大学生。友達とか彼女とか新しい出会いとか新しい趣味とか新しいバイトとか親元を離れた新生活とか。心ときめかす。ようなことは俺にはない。むしろ燃えたぎっている。やってやんぜ。俺はよォ!
元ヤンだってことバレねーように、イマドキな大学生になってやらぁ!
とりあえず金はないのだ!
「…………うるせ」
「ラーメン飽きない?」
「うるせえ」
だから学食で一番やっすい醤油ラーメンすすってんのに、水野はウゲェって目付きで俺を見る。こいつはお坊っちゃまだからな。今日も優雅にコンビニのサンドイッチですよ。あんな高いくせに腹のふくれねーもん、買うなよ食うなよ女子かよ。
地元じゃバリバリの不良だった俺を更正させたのは、この水野君だった。つか、水野はいじめられていた。
学校なんかクソだったけど、そこで中途半端な奴らが中途半端な奴を中途半端にいじめていて、なんかもう中途半端にやり返しそうでやらないこいつにムカついて、指導したのがきっかけ。
いかなる理由があろうとも僕は人に暴力を振らないと、俺には歯向かったこいつに心底ムカついて、それからちょっとだけ見直した。
日本語話せる奴じゃん。
それまではマジでクソみてーな奴しかいなかったから。
なんか俺がこいつをかばうような感じになって、水野ってすげー変な奴で、勉強が好きらしかった。先生と教科書は意味不明だったけど、水野が話してることはキラキラしてて、それが勉強ってことにあんま気付かなかった。歴史とか数学とか理科とかめっちゃエモい。つか猥談。まさかの感動。熱い話。先輩の改造バイクよりヤバい、かっけー世界。
で、気付いたらなんか俺も勉強出来る子になってた。族の奴等とはきっちりケジメつけて別れて、半年ぐらい入院したけど、なんやかやあって高校は留年せずに済んだ。多分、水野がなんかしてくれたんだと思う。テストでいい点取ったら、そのまま学年をあげてくれた。
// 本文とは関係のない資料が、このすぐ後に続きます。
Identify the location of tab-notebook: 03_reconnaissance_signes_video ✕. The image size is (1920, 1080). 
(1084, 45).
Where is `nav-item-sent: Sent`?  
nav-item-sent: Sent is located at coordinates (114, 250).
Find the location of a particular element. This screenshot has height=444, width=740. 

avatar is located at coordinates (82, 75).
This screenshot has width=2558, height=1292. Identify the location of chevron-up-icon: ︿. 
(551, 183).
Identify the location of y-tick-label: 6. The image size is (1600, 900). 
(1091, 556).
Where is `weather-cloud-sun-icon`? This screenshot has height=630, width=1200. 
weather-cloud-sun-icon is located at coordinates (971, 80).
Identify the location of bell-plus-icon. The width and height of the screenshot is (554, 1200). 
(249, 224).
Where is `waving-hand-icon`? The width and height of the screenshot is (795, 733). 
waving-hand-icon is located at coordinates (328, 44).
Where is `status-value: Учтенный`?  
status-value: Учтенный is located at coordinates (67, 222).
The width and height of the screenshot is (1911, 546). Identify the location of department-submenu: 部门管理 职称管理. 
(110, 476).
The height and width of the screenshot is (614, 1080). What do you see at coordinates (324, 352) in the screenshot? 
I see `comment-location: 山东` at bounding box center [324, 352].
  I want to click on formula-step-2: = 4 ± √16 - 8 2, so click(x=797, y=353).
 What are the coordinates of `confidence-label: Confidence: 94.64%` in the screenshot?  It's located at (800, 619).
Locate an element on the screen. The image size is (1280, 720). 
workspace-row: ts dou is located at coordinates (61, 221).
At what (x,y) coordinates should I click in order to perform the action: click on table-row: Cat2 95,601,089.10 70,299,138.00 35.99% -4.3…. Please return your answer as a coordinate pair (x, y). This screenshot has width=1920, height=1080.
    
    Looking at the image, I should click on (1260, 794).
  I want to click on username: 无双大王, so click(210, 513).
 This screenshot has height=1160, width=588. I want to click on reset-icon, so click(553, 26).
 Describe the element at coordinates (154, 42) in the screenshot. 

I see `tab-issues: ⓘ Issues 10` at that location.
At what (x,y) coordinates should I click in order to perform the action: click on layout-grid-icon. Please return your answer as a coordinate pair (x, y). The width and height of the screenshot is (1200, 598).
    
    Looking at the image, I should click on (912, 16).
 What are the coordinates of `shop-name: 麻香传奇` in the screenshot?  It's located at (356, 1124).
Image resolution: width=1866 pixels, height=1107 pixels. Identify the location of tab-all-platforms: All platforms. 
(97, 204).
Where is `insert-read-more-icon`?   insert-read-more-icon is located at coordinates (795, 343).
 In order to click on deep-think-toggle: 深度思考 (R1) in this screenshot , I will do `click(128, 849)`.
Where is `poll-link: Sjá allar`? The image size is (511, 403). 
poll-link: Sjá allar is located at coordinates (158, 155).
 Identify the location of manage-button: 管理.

親なんか頭わいてるバカだと思ってたけど、入院中、水野に言われて俺も目がさめた。子供育てるって大変。あと、ここの治療費。金稼ぐってことが、どんだけ大変か。父親はふにゃふにゃしてる弱気な工場の作業員で、母親は気まぐれにパートをころころ変えてる。実際アホなんだ、あの二人は。水野のご両親とは偉い違い。いやいやそれでも、俺が高校生になるまでどんだけ苦労してきたかって話。グレなくても、大変だった、つう話。